Lilli-Zapf-Tag am 27.01.2018 im Landratsamt Tübingen

Zum Gedenktag an die Opfer des Nationalsozialismus am Samstag, 27. Januar 2018 veranstaltet der Landkreis Tübingen den „Lilli-Zapf-Tag“. Ab 18:30 Uhr geht es in der Glashalle des Landratsamtes um unmittelbare Bezüge zwischen Tübingen und Auschwitz 1942 und heute. Jugendguides, die Lehrerin Hannah Beck von der Geschwister-Scholl-Schule Tübingen und Kreisarchivar Wolfgang Sannwald werden einerseits der Opfer aus Tübingen gedenken, andererseits werden sie Täter von hier benennen, deren Verbrechen in Zusammenhang mit dem Konzentrationslager stehen.

Foto: Sannwald.

Einen Schwerpunkt des Abends bilden Erlebnisse von Jugendguides an der Geschwister-Scholl-Schule Tübingen, die 2017 an einem Austausch von KulturGUT und Landratsamt mit polnischen Schülerinnen und Schülern teilnahmen. Sie und die polnische Historikerin Karolina Bellina erläutern ihre Eindrücke vom Stellenwert des Holocaust in der polnischen Erinnerungskultur anhand einer Bildpräsentation. An dem Abend übereicht zudem Landrat Joachim Walter den Jugendguides, die ihre Qualifizierung 2017 abgeschlossen haben, ihr Zertifikat. Die Veranstaltung gehört zum Begleitprogramm der Ausstellung „Jugend im Gleichschritt …“, die noch bis zum 16. März 2018 als Kooperation von Landkreis und Stadt Tübingen im Landratsamt Tübingen zu sehen ist.
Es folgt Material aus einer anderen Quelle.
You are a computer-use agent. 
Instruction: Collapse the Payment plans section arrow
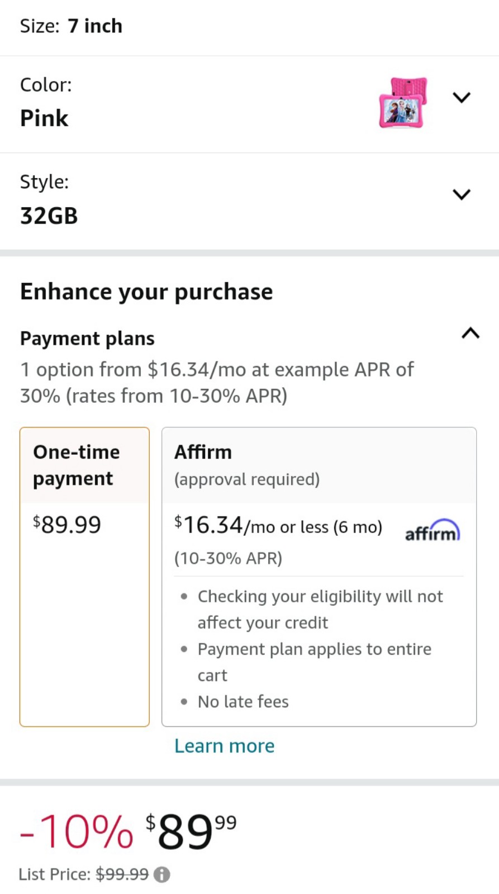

Am 27. Januar werden Jugendguides um 15:00 Uhr und 16:30 Uhr durch die Ausstellung führen.
 
„Die Erinnerung darf nicht enden; sie muss auch künftige Generationen zur Wachsamkeit mahnen. Es ist deshalb wichtig, nun eine Form des Erinnerns zu finden, die in die Zukunft wirkt. Sie soll Trauer über Leid und Verlust ausdrücken, dem Gedenken an die Opfer gewidmet sein und jeder Gefahr der Wiederholung entgegenwirken.“ So begründete Bundespräsident Roman Herzog 1996 die Proklamation des 27. Januar zum Tag des Gedenkens an die Opfer des Nationalsozialismus. Am 27. Januar 1945 erreichten Soldaten der Roten Armee das Konzentrations- und Vernichtungslager Auschwitz-Birkenau und befreiten dort die Überlebenden.